Y todo TikTok se ha preguntado quién será la próxima “Sally”. Desde que lanzó su exitosa canción Sally, When The Wine Runs Out, Role Model —también conocido como Tucker Pillsbury, un músico de 28 años que es la actual pareja de la actriz Dakota Johnson— invita a un asistente a subir en cada concierto para bailar como la Sally de la noche. No importa si se conoce alguna canción suya o no, internet se ha visto invadido por clips de Natalie Portman, Kate Hudson u Olivia Rodrigo sobre el escenario bailando el tema junto al cantante.
“La industria musical está explotando un mecanismo bien conocido en la industria del espectáculo y es el morbo que despierta ver a las estrellas”, apunta el sociólogo y músico Hans Laguna. “El interés está en hacer a la gente partícipe de alguna forma en ese reino superior e inalcanzable en el que viven las celebridades”, aclara el autor del reciente ensayo Yo siendo yo. El teatro de la autenticidad de las estrellas pop (Anagrama).

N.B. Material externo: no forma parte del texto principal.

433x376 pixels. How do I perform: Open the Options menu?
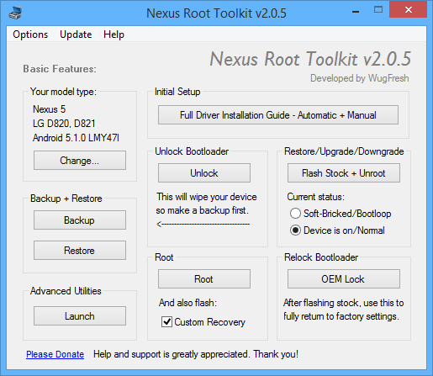pos(30,34)
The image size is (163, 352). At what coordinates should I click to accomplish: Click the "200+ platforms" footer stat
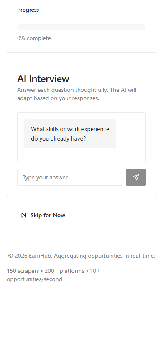(64, 271)
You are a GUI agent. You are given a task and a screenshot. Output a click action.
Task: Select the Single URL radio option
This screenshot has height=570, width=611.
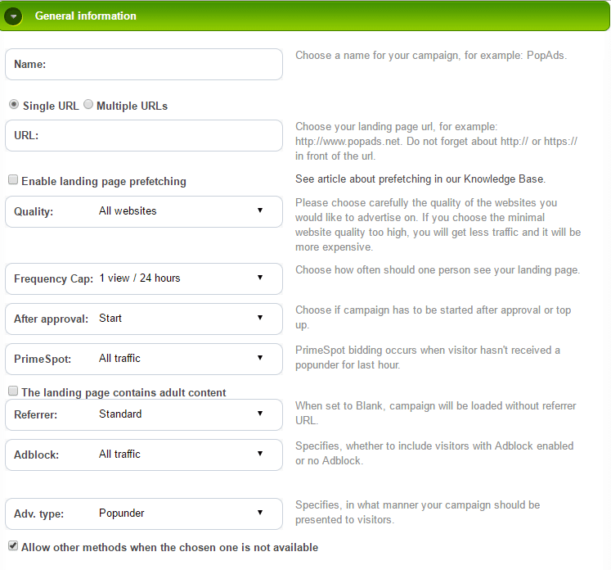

Laguna ve en la casita de Bad Bunny un salto de narrativa respecto a otras fórmulas sorpresivas con gran aceptación en los últimos años. “Con C. Tangana y la gira de El madrileño, que era un disco en el que se recurría obscenamente al recurso de las colaboraciones de estrellas invitadas, pudimos ver ese interés sobre qué estrellas iban a aparecer encima del escenario a interpretar las canciones porque el propio escenario se planteaba como una gran fiesta de personajes ilustres. Lo que ha hecho Bad Bunny es dar un nuevo giro: ya ni siquiera son artistas relacionados con la música o con los que haya trabajado, sino que son celebrities en general”, explica.